To practised woodsmen like Whitewing
and Big Tim it was as easy to follow the track of
Little Tim as if his steps had been taken through
newly-fallen snow, although very few and slight were
the marks left on the green moss and rugged ground
over which the hunter had passed.
Six picked Indians accompanied the
prairie chief, and these marched in single file, each
treading in the footsteps of the man in front with
the utmost care.
At first the party maintained absolute
silence. Their way lay for some distance along
the margin of the brawling stream which drained the
gorge at the entrance of which Tim’s Folly stood.
The scenery around them was wild and savage in the
extreme, for the higher they ascended, the narrower
became the gorge, and the masses of rock which had
fallen from the frowning cliffs on either side had
strewn the lower ground with shapeless blocks, and
so impeded the natural flow of the little stream that
it became, as it were, a tormented and foaming cataract.
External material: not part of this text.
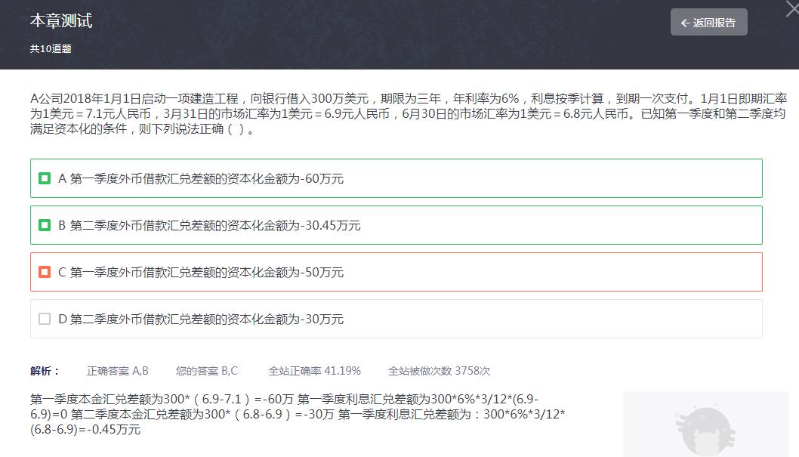Image resolution: width=799 pixels, height=457 pixels.
Task: Select option B row with -30.45万元
Action: pos(396,225)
At the head of the gorge the party
came to a pass or height of land, through which they
went with caution, for, although no footsteps of man
had thus far been detected by their keen eyes save
those of Little Tim, it was not beyond the bounds
of possibility that foes might be lurking on the other
side of the pass. No one, however, was discovered,
and when they emerged at the other end of the pass
it was plain that, as Big Tim remarked, the coast
was clear, for from their commanding position they
could see an immeasurable distance in front of them,
over an unencumbered stretch of land.
The view from this point was indeed
stupendous. The vision seemed to range not only
over an almost limitless world of forests, lakes, and
rivers-away to where the haze of the horizon
seemed to melt with them into space-but
beyond that to where the great backbone of the New
World rose sharp, clear, and gigantic above the mists
of earth, until they reached and mingled with the
fleecy clouds of heaven. To judge from their
glittering eyes, even the souls of the not very demonstrative
Indians were touched by the scene. As for the
prairie chief, who had risen to the perceptions of
the new life in Christ he halted and stood for some
moments as if lost in contemplation. Then, turning
to the young hunter at his side, he said softly-
“The works of the Lord are great.”
“Strange,” returned Big
Tim, “that you should use the very same words
that I’ve heard my daddy use sometimes when we’ve
come upon a grand view like that.”
“Not so strange when I tell
you,” replied Whitewing, “that these are
words from the Book of Manitou, and that your father
and I learned them together long ago from the preacher
who now lies wounded in your hut.”
“Ay, ay! Daddy didn’t
tell me that. He’s not half so given to
serious talk as you are, Whitewing, though I’m
free to admit that he does take a fit o’ that
sort now an’ again, and seems raither fond of
it. The fact is, I don’t quite understand
daddy. He puzzles me.”
“Perhaps Leetil Tim is too much
given to fun when he talks with Big Tim,” suggested
the red chief gravely, but with a slight twinkle in
his eyes, which told that he was not quite destitute
of Little Tim’s weakness-or strength,
as the reader chooses.
After a brief halt the party descended
the slope which led to the elevated valley they had
now reached, and, having proceeded a few miles, again
came to a halt because the ground had become so rocky
that the trail of the hunter was lost.
Ordering the young men to spread themselves
over the ground, Whitewing went with Big Tim to search
over the ridge of a neighbouring eminence.
“It is as I expected,”
he said, coming to a sudden stand, and pointing to
a faint mark on the turf. “Leetil Tim has
taken the short cut to the Lopstick Hill, but I cannot
guess the reason why.”
Big Tim was down on his knees examining
the footprints attentively.
“Daddy’s futt, an’
no mistake,” he said, rising slowly. “I’d
know the print of his heel among a thousand.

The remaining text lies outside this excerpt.